Tandis que la prise en charge médicale des patients a dans l’ensemble été assurée et est restée stable pendant la pandémie, la charge de travail s’est accentuée pour les médecins. Aujourd’hui, 46% des médecins en soins somatiques aigus indiquent que leur charge de travail a fortement augmenté en raison de la pandémie de coronavirus. Pour les autres groupes de médecins interrogés, l’augmentation de la charge de travail perçue est même légèrement plus marquée (réadaptation 56%, psychiatrie 55%, médecine ambulatoire 48%).

Avec plus de trois quarts des personnes interrogées, une nette majorité, même si elle est en légère baisse, déclare que la formation postgraduée n’a pu être suivie que de manière restreinte en raison de la pandémie. On ne constate pas non plus d’accentuation en ce qui concerne les conflits quant aux principes déontologiques, à la protection et à la sécurité au travail au cours de la pandémie.

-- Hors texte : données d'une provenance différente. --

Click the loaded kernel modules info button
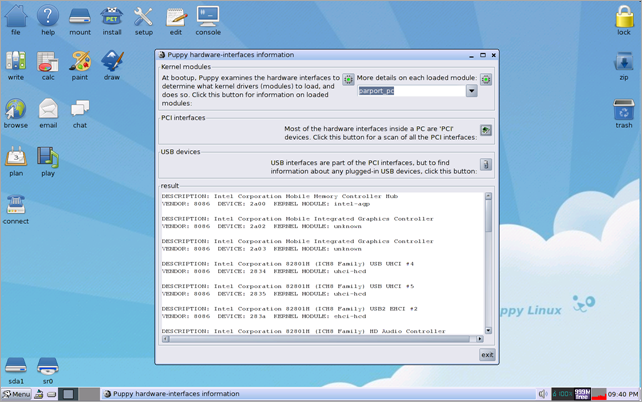Viewport: 642px width, 402px height. pos(348,79)
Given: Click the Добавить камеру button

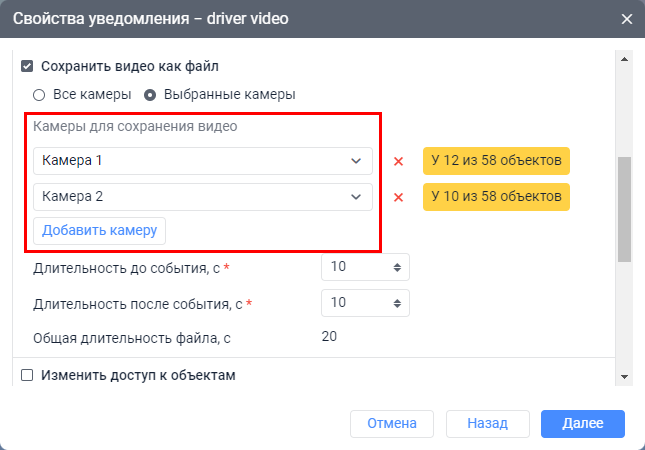Looking at the screenshot, I should [100, 230].
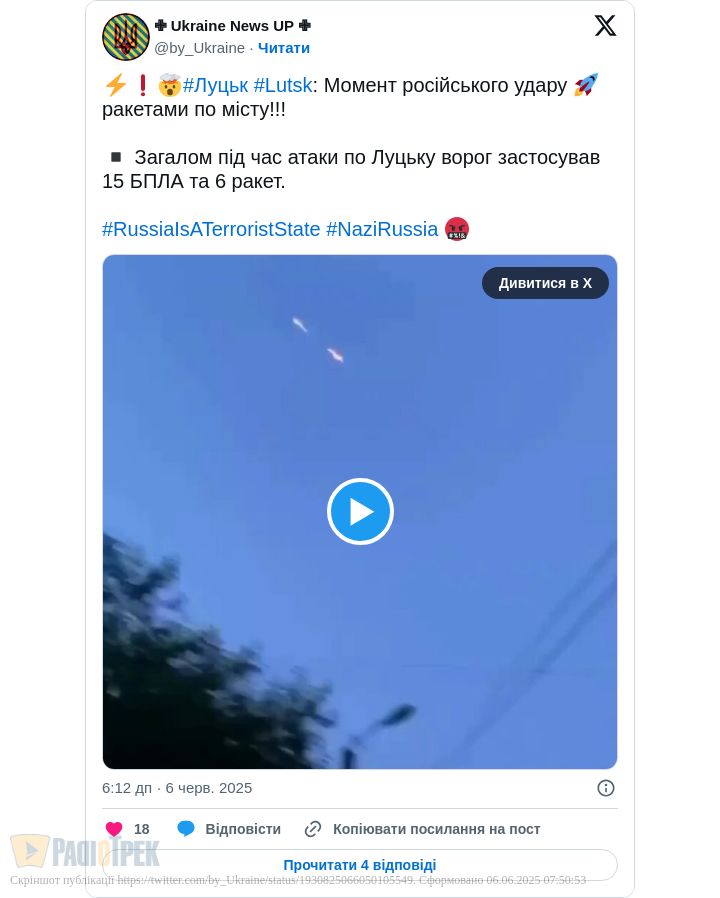The image size is (720, 898).
Task: Click the X logo icon
Action: [605, 26]
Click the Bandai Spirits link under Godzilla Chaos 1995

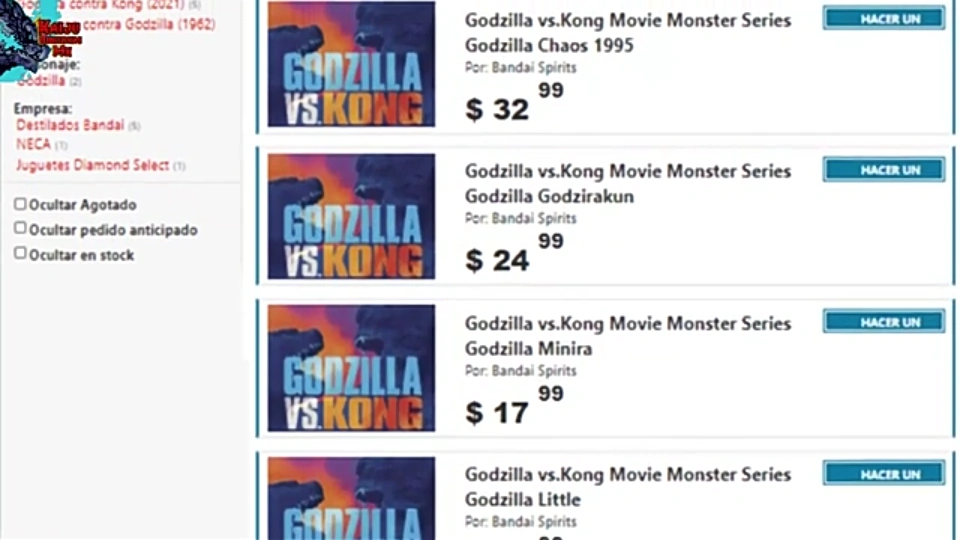(534, 68)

Par rapport au début de la pandémie, la situation s’est détendue en ce qui concerne la prise en charge médicale. Néanmoins, certaines répercussions de la crise n’apparaissent qu’au fil du temps. Un nombre croissant de médecins rapportent des cas de patients qui ont souffert de séquelles avec des conséquences sur les coûts.

C’est particulièrement marqué dans les soins somatiques aigus, chez les médecins en cabinet et dans la réadaptation. Une majorité des médecins considère que la peur de se rendre chez le médecin ou à l’hôpital est à l’origine des séquelles avec des conséquences sur les coûts. De plus, le report des interventions et traitements non urgents compte tenu du manque de capacités au cours des deux dernières années gagne en importance.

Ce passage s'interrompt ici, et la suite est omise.